• YOUR TASK: For the entries below, how many lines include the word "computer"? Give the figure and nothing more.

(Stored data)
>>>
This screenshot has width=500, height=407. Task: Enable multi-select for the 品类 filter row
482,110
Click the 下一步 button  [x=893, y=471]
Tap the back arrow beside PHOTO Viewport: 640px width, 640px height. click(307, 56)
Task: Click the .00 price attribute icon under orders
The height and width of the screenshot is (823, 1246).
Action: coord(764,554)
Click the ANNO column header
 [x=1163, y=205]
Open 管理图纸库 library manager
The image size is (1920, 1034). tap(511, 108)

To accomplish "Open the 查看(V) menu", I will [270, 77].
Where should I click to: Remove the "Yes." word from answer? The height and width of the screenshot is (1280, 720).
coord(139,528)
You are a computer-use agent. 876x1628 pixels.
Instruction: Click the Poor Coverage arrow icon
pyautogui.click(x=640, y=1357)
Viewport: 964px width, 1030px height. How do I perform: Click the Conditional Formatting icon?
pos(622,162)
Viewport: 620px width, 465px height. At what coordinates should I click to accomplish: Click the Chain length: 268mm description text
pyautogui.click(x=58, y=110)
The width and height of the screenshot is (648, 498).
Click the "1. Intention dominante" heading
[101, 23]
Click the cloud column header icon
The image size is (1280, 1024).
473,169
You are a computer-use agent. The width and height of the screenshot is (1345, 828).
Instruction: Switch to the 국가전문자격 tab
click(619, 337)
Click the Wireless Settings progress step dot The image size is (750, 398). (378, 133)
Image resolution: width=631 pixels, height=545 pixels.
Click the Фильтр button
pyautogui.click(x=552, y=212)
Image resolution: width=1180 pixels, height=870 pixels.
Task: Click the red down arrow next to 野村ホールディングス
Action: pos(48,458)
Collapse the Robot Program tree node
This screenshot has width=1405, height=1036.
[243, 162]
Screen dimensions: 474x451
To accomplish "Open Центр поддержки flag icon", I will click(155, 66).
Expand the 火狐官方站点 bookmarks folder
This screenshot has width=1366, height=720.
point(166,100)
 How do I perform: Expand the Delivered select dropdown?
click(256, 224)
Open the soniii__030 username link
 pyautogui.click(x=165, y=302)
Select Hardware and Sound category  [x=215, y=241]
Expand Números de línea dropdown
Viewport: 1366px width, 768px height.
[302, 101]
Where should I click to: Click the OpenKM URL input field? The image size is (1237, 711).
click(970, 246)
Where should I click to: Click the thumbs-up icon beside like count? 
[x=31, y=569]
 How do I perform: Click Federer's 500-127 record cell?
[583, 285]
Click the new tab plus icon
<<<
• WRITTEN REPLY: 2